CRL handling is over-aggressive

[macintux]

Per http://security.stackexchange.com/questions/10158/ocsp-and-crls-specified-in-ca-or-client-certificate it doesn't appear that a CRL is mandatory for every item in a chain of certificates.

Yet https://github.com/basho/riak_api/blob/develop/src/riak_api_ssl.erl#L101-L105 fails certificate validation without one.

This is impacting JRuby + our ruby client, and may well impact other applications attempting client-side certificate-based authentication.

cc @Vagabond in case he'd care to chime in. Not sure what the standards say here.

[macintux]

riak.conf workaround for chains without CRL: check_crl=off

Thanks @Vagabond

/cc @bkerley

[bkerley]

check_crl = off breaks previously-working client cert auth in the ruby-client running on C ruby.

[macintux]

https://github.com/basho/riak_api/blob/develop/src/riak_api_ssl.erl#L90-L91

We're hiding errors if validation is turned on.

[macintux]

Here's the default verification function from public_key.hrl in the OTP public_key library:

-define(DEFAULT_VERIFYFUN,
    {fun(_,{bad_cert, _} = Reason, _) ->
         {fail, Reason};
        (_,{extension, _}, UserState) ->
         {unknown, UserState};
        (_, valid, UserState) ->
         {valid, UserState};
        (_, valid_peer, UserState) ->
         {valid, UserState}
     end, []}).

[macintux]

And yet, I can't prove that in riak_test. Quite befuddled.

[Vagabond]

I think you're correct, you should be handling bad_cert and extension explicitly and remove that catch-all clause.

[macintux]

When I create a parallel certificate structure that Riak doesn't know about, validate_function is not invoked, so the impact isn't as severe as I feared.

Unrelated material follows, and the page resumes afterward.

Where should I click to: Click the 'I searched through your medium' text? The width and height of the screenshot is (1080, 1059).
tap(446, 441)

Still unclear what's happening with @bkerley and his Ruby client.

[bkerley]

As near as I can tell, it has two code paths:

Ruby with C OpenSSL

1. Client sends Riak client cert only
2. Riak validates client cert against configured CA
3. Riak validates client cert CN

JRuby with BouncyCastle "OpenSSL"

1. Client sends Riak client cert and client cert's issuer/CA
2. Riak might validate client cert against configured CA?
3. Riak attempts to validate CRL on client-provided CA
4. If no CRL entry on client-provided CA, close connection.

[macintux]

Is this matrix accurate, Bryce?

My theory (admittedly weak) is your certs are broken somehow and we're masking it with the catch-all function header in validate_function.

check_crl	CRuby	JRuby
on	👍	👎
off	👎	👎

[Vagabond]

Fixing the verify fun should help, see what you get when you do that.

[Vagabond]

It is very easy to generate bad ssl certificate chains.

[macintux]

Bryce has a fixed validate_function for testing.

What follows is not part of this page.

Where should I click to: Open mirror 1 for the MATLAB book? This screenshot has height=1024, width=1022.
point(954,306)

The original bug (mandating CRLs) also needs to be addressed if that is the correct diagnosis; I suspect the conflation of two problems isn't helping with comprehension.

[macintux]

Ok, at this point there are two changes that seem useful but have yet to be proved one way or another. Bryce is struggling to get consistent results, but the standard tests can't reproduce what he's seeing, so I'm going to assume there are other "SSL is bloody hard" problems there.

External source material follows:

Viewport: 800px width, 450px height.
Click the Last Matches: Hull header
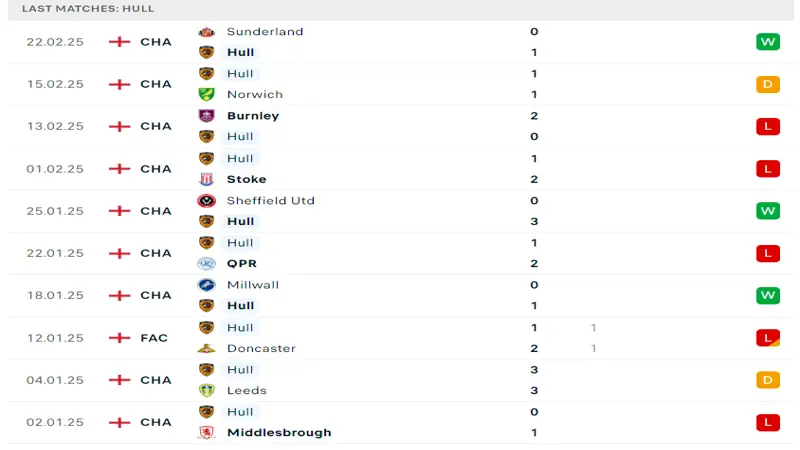click(88, 9)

• Make CRL handling optional
• Handle bad certs sent to validate_function

Leaving target at 2.0.1, working on tracing the OTP call chain to better understand what happens with the current code and the implications of changing it.

[Vagabond]

Trying the ruby client with certificated generated by the riak_tests would go a long way to clarifying if it is a certificate problem.